4-      Promover comunicação contínua: a comunicação deve ocorrer de forma aberta e estruturada para criar a confiança entre os participantes, manter a motivação comum e garantir que os objetivos sejam alcançados;

5-      Ter uma organização de apoio, que deve ser escolhida pelo grupo e será responsável por dar suporte às iniciativas, guiar as estratégias e o monitoramento dos indicadores, manter o engajamento dos participantes e mobilizar recursos.

Diversas experiências baseadas nessa metodologia vêm gerando resultados bastante interessantes nos Estados Unidos, Canadá, Austrália, Israel e Coreia do Sul. Uma delas é o StriveTogether, uma organização que apoia mais de 70 iniciativas ao redor dos Estados Unidos. Eles atuam para que cada criança dessas comunidades tenha sucesso desde o nascimento até alcançar a carreira profissional. Para tanto, eles escolheram cinco indicadores de sucesso que são rigorosamente analisados.

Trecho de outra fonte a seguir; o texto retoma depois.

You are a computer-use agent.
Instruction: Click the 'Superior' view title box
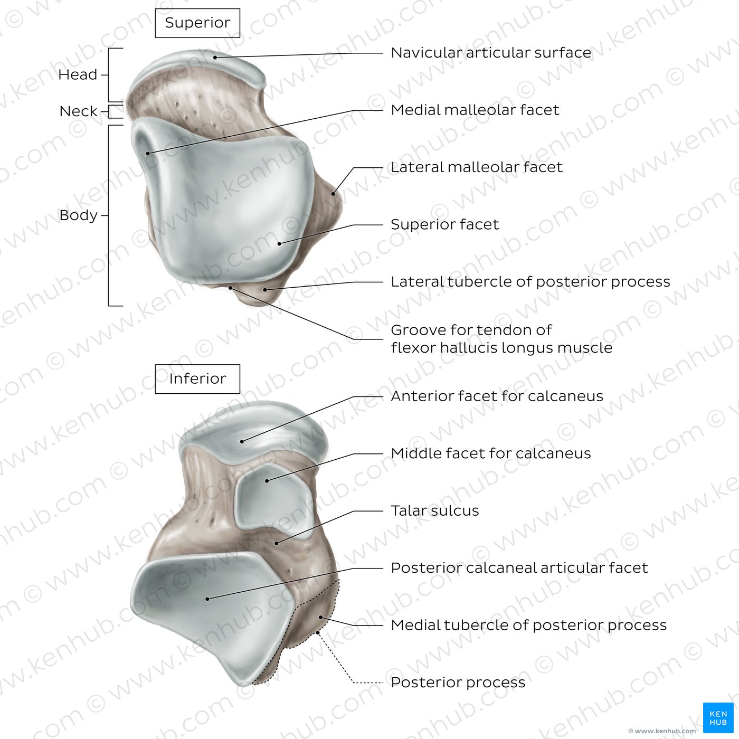click(x=197, y=23)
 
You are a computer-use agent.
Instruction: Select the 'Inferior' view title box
click(x=197, y=379)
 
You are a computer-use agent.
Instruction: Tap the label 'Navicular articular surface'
click(x=491, y=53)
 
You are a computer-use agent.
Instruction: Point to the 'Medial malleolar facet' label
click(x=475, y=110)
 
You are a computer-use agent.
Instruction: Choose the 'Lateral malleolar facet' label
click(x=477, y=167)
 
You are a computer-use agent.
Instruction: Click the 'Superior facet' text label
click(x=445, y=224)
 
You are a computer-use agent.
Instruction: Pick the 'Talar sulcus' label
click(x=435, y=511)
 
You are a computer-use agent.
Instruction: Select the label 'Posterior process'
click(x=458, y=682)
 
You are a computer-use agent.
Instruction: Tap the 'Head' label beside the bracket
click(x=78, y=75)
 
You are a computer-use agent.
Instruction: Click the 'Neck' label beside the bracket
click(x=79, y=111)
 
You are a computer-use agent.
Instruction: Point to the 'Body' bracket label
click(x=79, y=215)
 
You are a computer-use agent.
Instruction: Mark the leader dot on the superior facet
click(x=279, y=243)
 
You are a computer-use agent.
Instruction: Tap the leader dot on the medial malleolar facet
click(x=148, y=154)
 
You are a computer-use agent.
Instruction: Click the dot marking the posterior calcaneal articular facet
click(x=207, y=599)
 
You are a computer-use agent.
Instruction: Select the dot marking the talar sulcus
click(x=277, y=543)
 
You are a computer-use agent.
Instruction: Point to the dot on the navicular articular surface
click(x=215, y=58)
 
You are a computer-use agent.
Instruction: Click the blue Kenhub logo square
click(x=718, y=718)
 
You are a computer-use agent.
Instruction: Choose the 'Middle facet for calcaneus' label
click(x=491, y=453)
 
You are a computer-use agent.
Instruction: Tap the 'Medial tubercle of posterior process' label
click(x=529, y=625)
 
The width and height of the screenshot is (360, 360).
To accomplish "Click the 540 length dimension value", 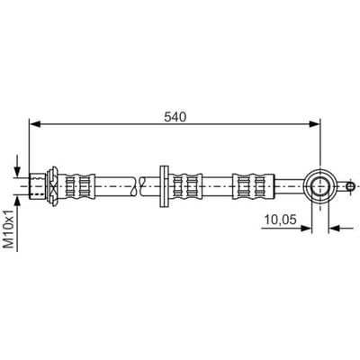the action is (x=176, y=117).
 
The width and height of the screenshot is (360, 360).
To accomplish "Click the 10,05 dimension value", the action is (x=280, y=220).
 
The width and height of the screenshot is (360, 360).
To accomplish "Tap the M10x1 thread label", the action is (x=9, y=230).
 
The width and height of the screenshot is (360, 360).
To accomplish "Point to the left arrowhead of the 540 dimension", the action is (x=35, y=124).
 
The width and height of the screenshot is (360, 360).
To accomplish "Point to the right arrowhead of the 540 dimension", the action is (x=314, y=124).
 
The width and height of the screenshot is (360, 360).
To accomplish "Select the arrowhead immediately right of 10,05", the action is (x=306, y=229).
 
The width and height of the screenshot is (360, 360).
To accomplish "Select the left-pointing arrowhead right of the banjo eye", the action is (x=334, y=229).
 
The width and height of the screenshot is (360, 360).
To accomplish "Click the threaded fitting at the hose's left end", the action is (x=37, y=186).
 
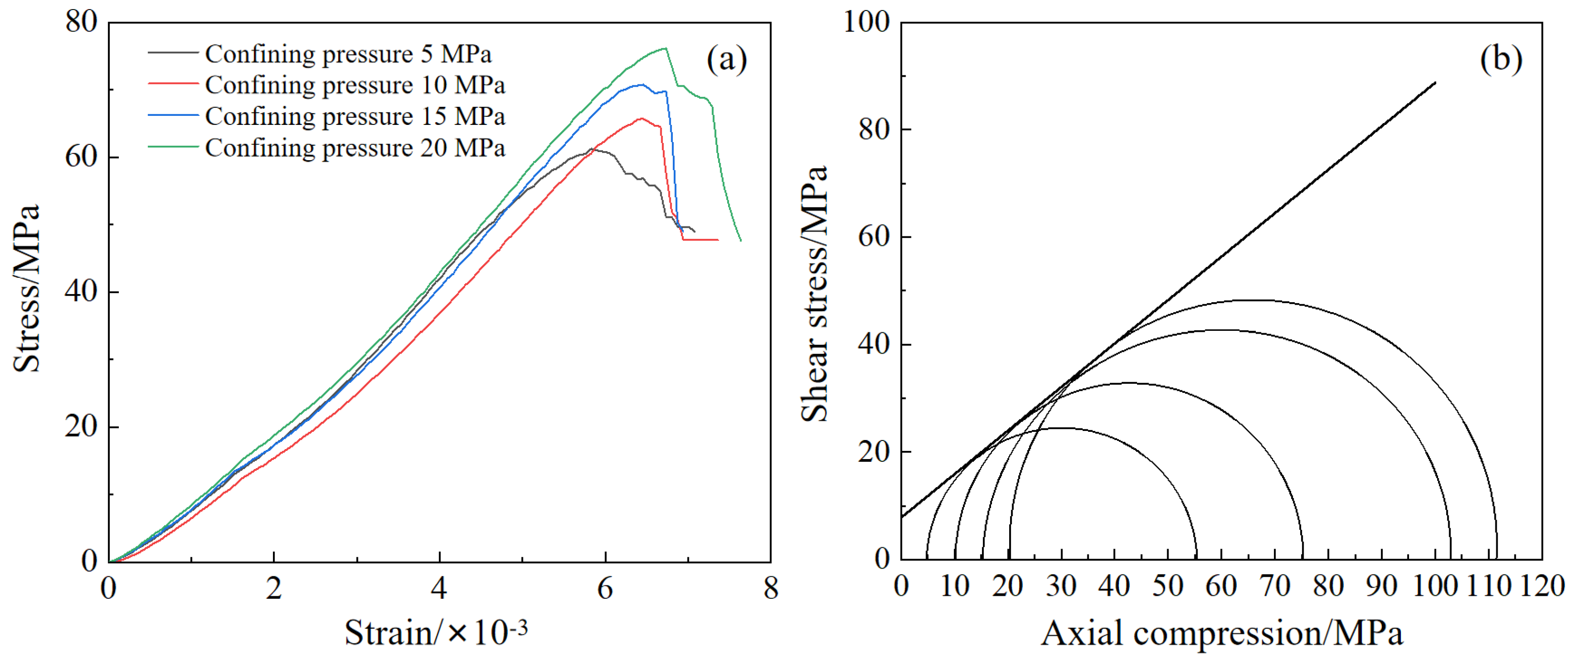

Já nos cinco primeiros anos, conseguiram aumentar, em 10%, o número de alunos que se graduaram no ensino médio e, em 11%, o dos alunos que alcançaram uma vaga no ensino superior. Além dos indicadores de sucesso das crianças, o StriveTogether passou a acompanhar indicadores de colaboração da sua rede. A partir de 2018, eles desejam conseguir identificar a relação da colaboração com o desempenho alcançado pelas crianças e jovens. 

Quando analisamos os arranjos à luz da teoria do impacto coletivo, percebemos as semelhanças em seus princípios, mas também algumas oportunidades de aperfeiçoamento. Por exemplo, ao observar os atuais ADEs ativos no país, percebemos que aqueles que instituíram um núcleo de gestão territorial - ou organização de suporte, como na teoria do impacto coletivo - conseguiram ter maior perenidade, como, por exemplo, o Arranjo do Noroeste Paulista, o Arranjo da Chapada Diamantina (Bahia) e o Arranjo da Associação dos Municípios da Grande Florianópolis. Esse núcleo pode ser constituído por uma Secretaria de Educação, uma associação municipalista ou uma organização da sociedade civil, que concentra as atividades de suporte da estratégia instituída pelo arranjo.

Mas para que isso ocorra, é preciso que os gestores educacionais estejam abertos a adotar uma gestão mais horizontalizada, em que a colaboração seja o eixo norteador. Isso significa aprender a trabalhar em rede. Não basta apenas ter o desejo de colaborar: é preciso adotar um método que permita que a colaboração seja traduzida em ações estratégicas e táticas, que possam ser mensuradas e celebradas quando os resultados forem alcançados.